LANCIATA L'OPA - La
Pirelli si appresta a diventare cinese. La notizia la si conosce da marzo (
qui per saperne di più), quando è stato firmato l'accordo d'intesa per l'acquisto del gruppo milanese da parte della
ChemChina, colosso asiatico già presente nel comparto degli pneumatici. Un'operazione avvallata di recente dalla Consob, la Commissione di vigilanza del mercato mobiliare italiano, e concretizzata il oggi 9 settembre con l'apertura dell'Opa (offerta pubblica di acquisto) che sancirà il passaggio di proprietà.
IL CONTROLLO DEL DRAGONE - Il termine dell'operazione finanziaria è fissato per il 13 ottobre, giorno nel quale lo storico marchio italiano potrebbe passare sotto il controllo del Dragone.

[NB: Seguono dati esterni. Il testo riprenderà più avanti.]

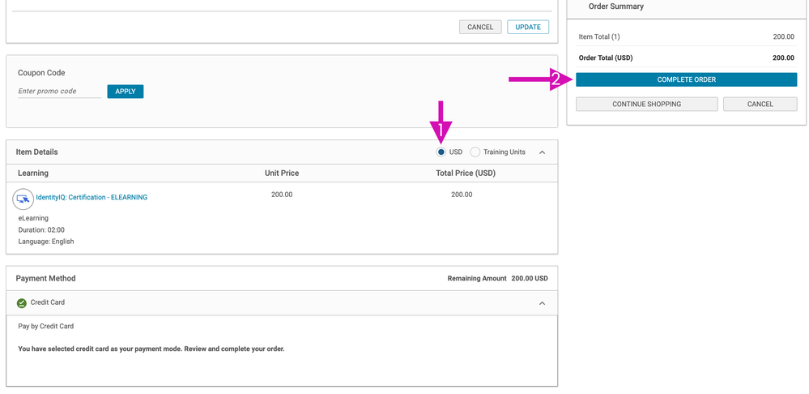Click the Unit Price column header
The image size is (809, 394).
pos(282,173)
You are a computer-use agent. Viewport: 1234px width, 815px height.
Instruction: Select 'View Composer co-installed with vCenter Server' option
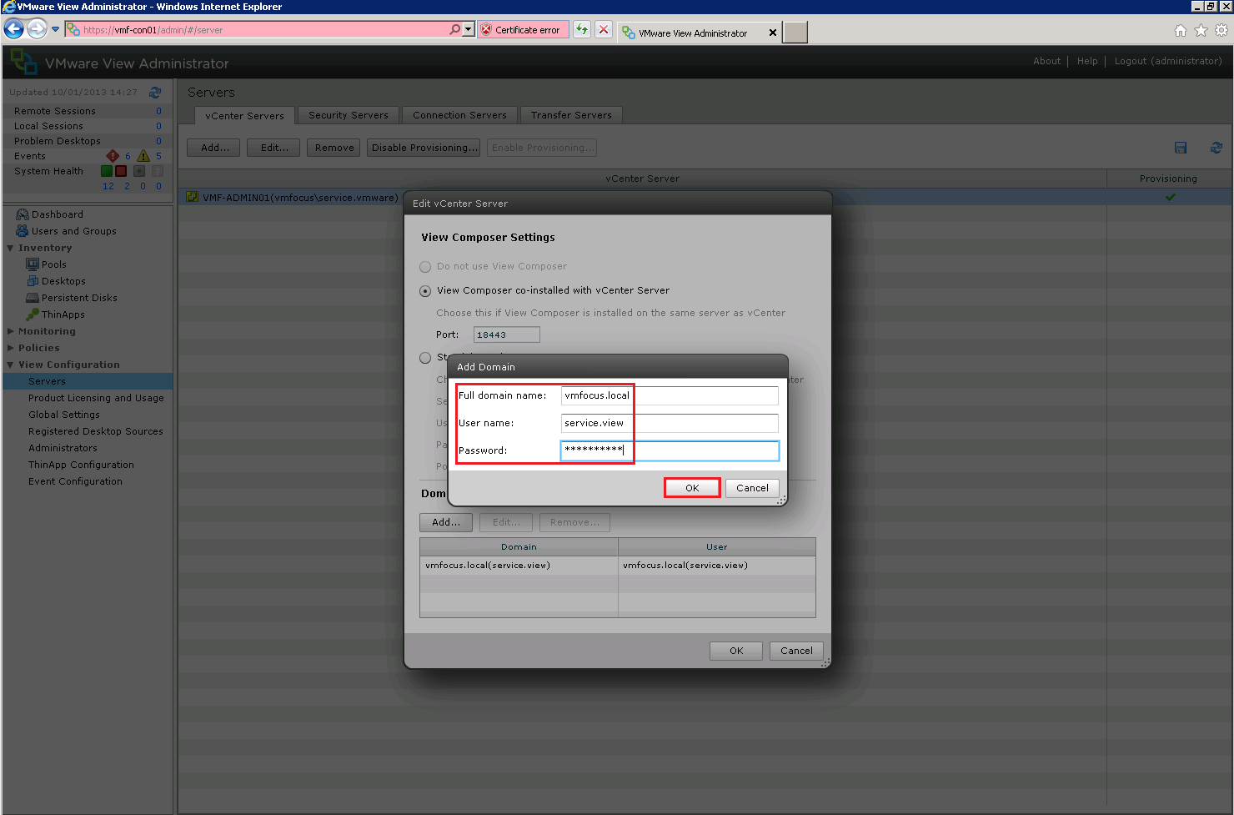click(425, 291)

La ChemChina, controllata dalla Marco Polo Industrial Holding, possiede già il 25,97% delle azioni Pirelli e con l'Opa potrebbe divenire socio di maggioranza acquistando le azioni ordinarie e quelle di risparmio al prezzo stabilito di 15 euro con un esborso massimo di 5,6 miliardi di euro.
ADDIO PIAZZA AFFARI? - Diverse le ipotesi sulla conclusione dell'Opa con due più accreditate delle altre. La prima prevede l'acquisizione da parte di ChemChina di almeno il 55% delle azioni Pirelli, quota che porterebbe alla fusione delle due società da approvare con voto in assemblea. Più radicale la scelta di arrivare tra il 90 e il 95% di azionariato che porterebbe, oltre alla fusione, alla revoca delle quotazioni Pirelli da Piazza Affari, la Borsa milanese. Un provvedimento che, di fatto, segnerebbe la fine dell'era italiana del Gruppo e l'inizio di quella cinese.

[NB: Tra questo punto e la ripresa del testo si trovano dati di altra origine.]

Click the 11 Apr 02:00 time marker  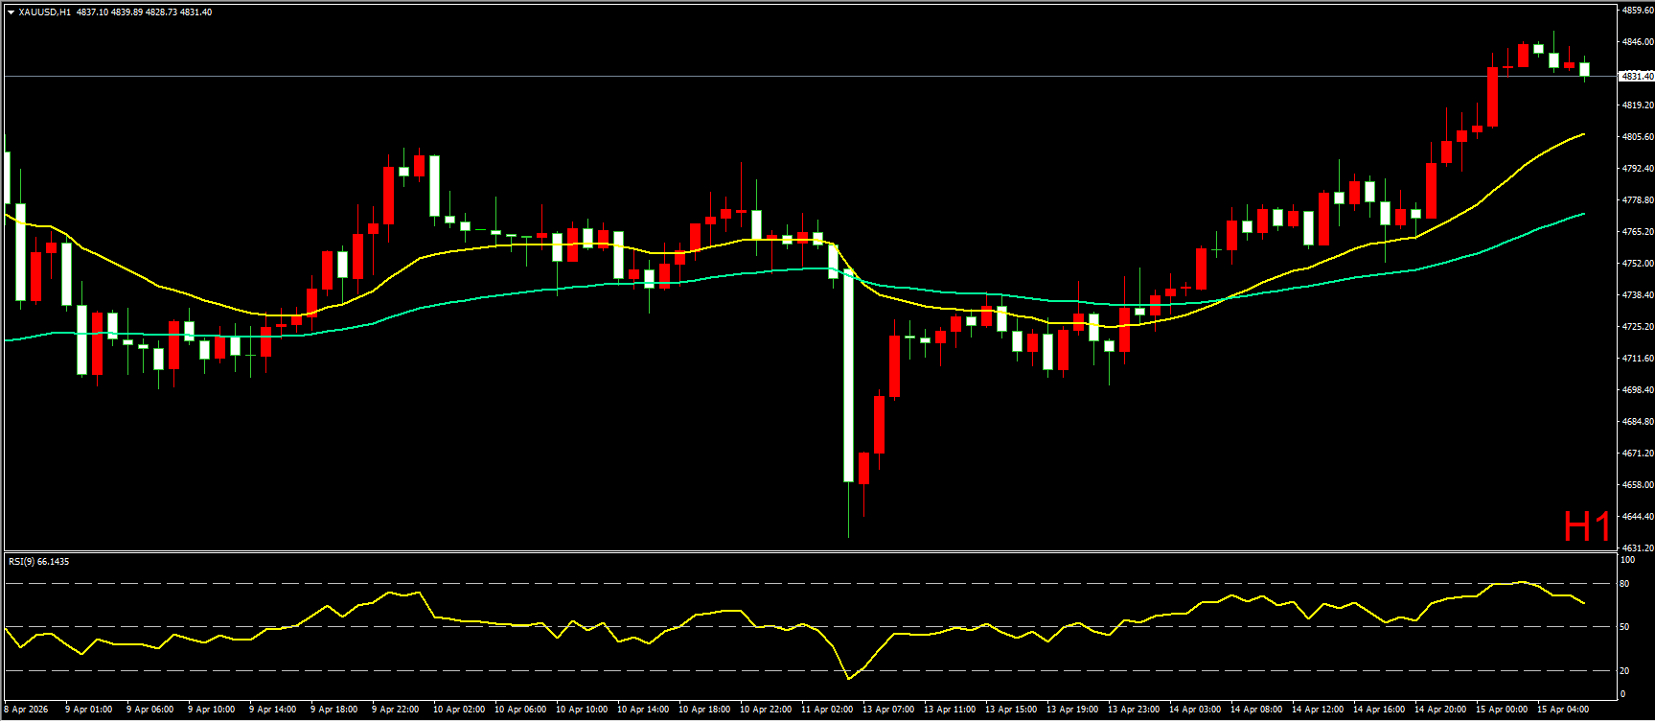(827, 710)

SEDE E VERTICI NON CAMBIANO - A prescindere dall'esito dell'Opa, gli accordi presi a marzo prevedono la conferma come amministratore delegato di Marco Tronchetti Provera fino al 2021 e la permanenza in Italia della sede e del centro di ricerca. Di fatto, sottolinea l'amministratore delegato Pirelli, “management, tecnologie e sede rimarranno italiani e continueremo a gestire Pirelli come abbiamo fatto finora puntando a fare crescere un'azienda che è da sempre multinazionale e attiva sui mercati di tutto il mondo”. A cambiare, però, sarà la possibilità dei vertici di ChemChina di nominare un numero di consiglieri di amministrazione equivalente a quelli designati dai soci italiani.